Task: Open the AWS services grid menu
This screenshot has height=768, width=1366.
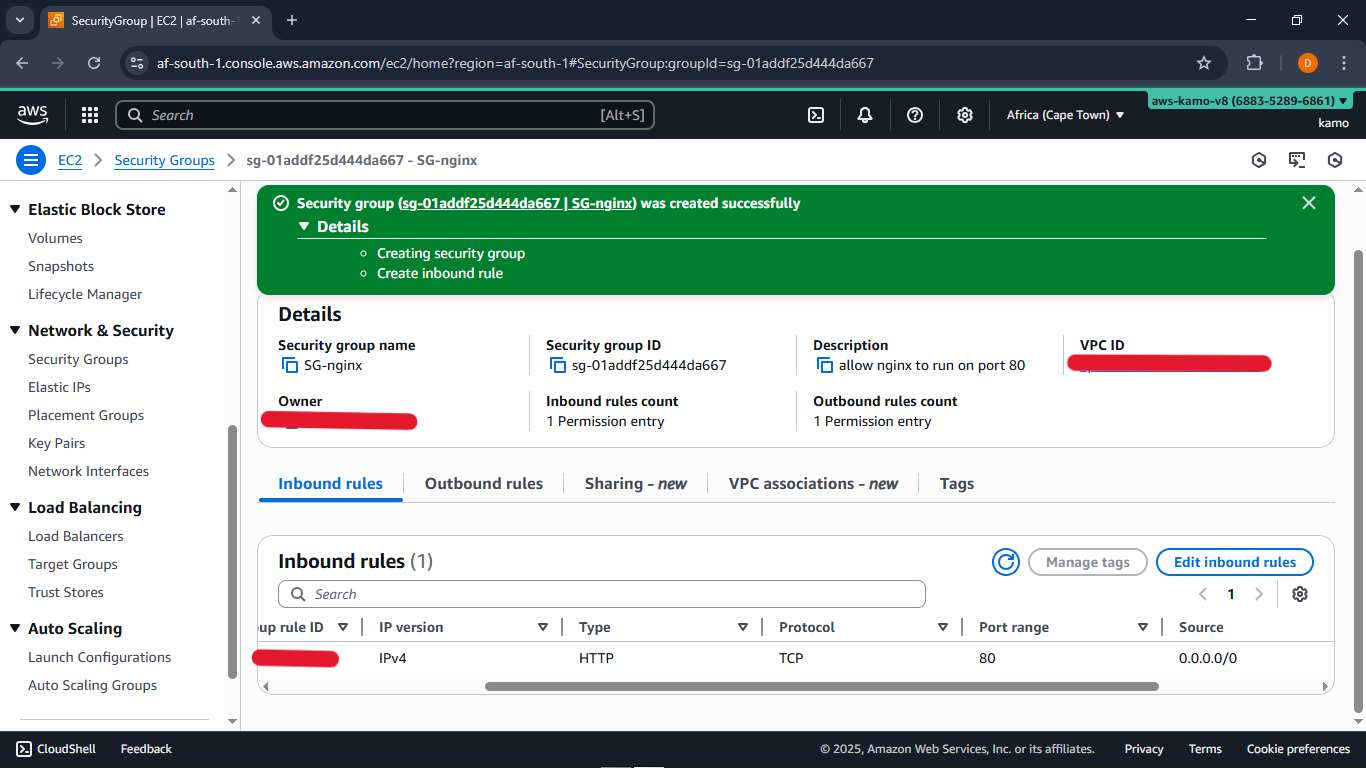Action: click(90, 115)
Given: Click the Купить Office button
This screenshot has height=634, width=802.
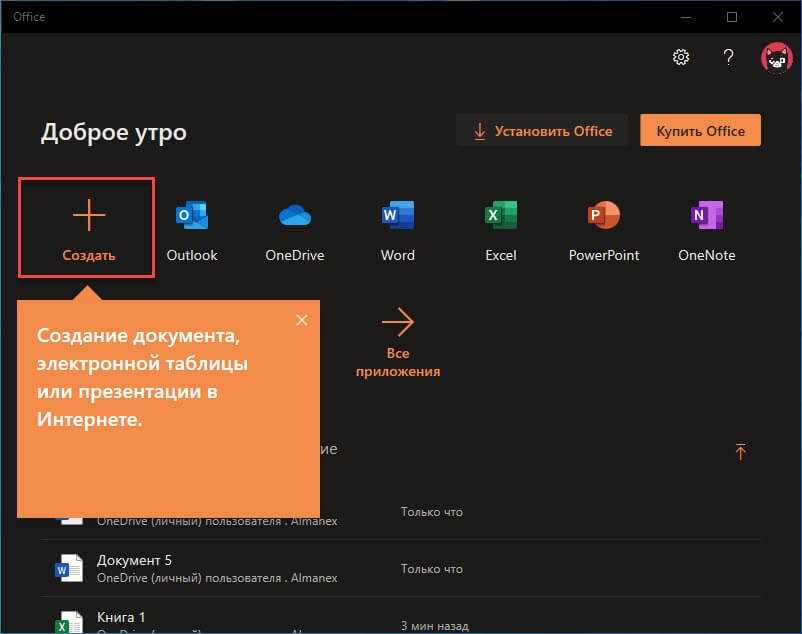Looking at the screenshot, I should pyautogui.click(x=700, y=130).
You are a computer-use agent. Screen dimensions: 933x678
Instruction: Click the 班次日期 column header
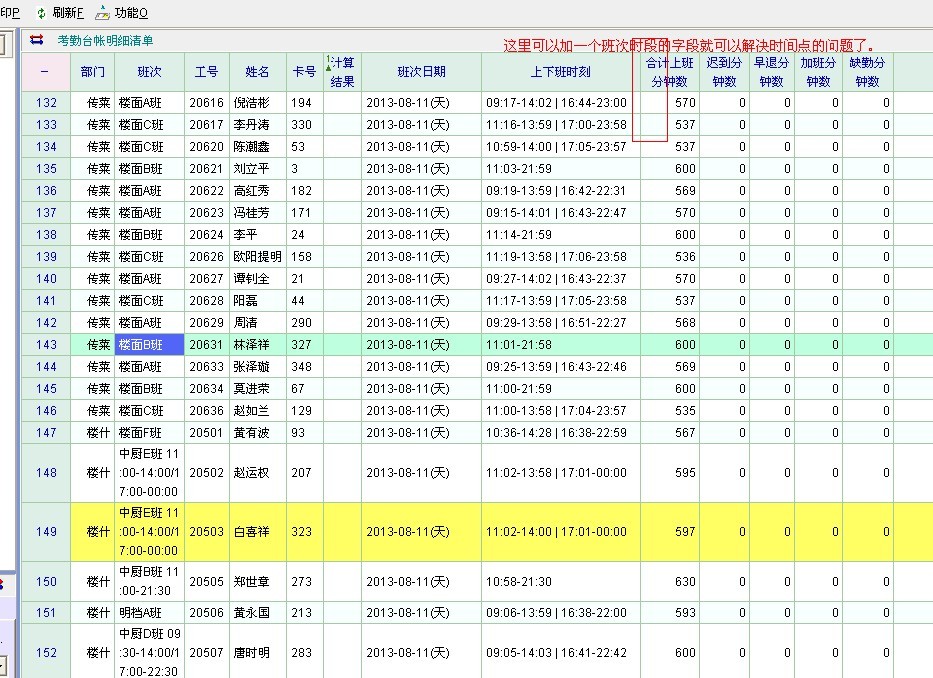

────

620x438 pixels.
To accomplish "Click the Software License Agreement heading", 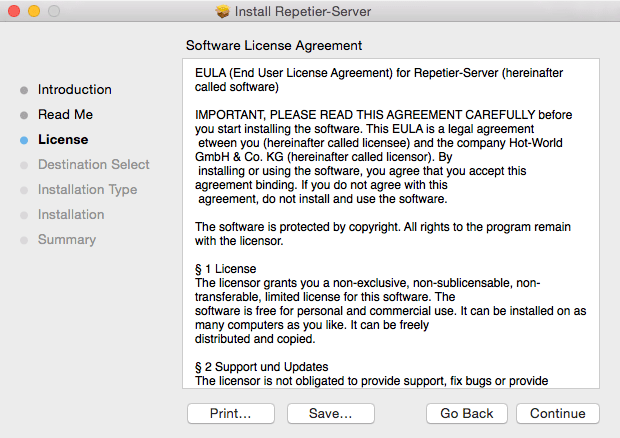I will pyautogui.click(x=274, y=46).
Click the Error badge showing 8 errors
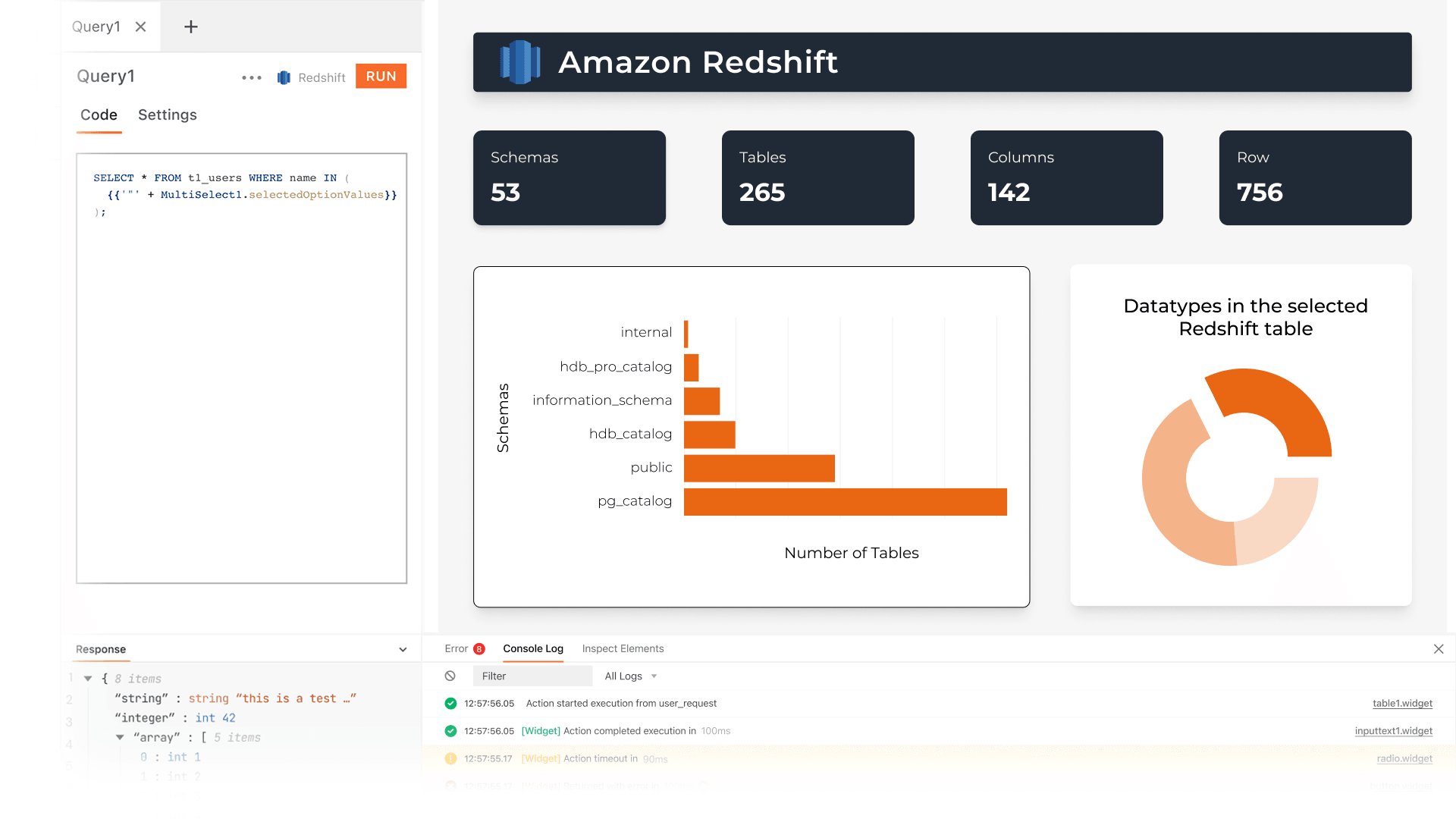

────

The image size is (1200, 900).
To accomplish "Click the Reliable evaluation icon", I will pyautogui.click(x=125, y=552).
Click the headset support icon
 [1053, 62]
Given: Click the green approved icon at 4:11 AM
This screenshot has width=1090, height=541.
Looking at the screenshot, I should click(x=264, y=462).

────

● **Work to complete**
Determine how many of the lines above include the word "Given", then give that number and nothing else.

● **Solution**
2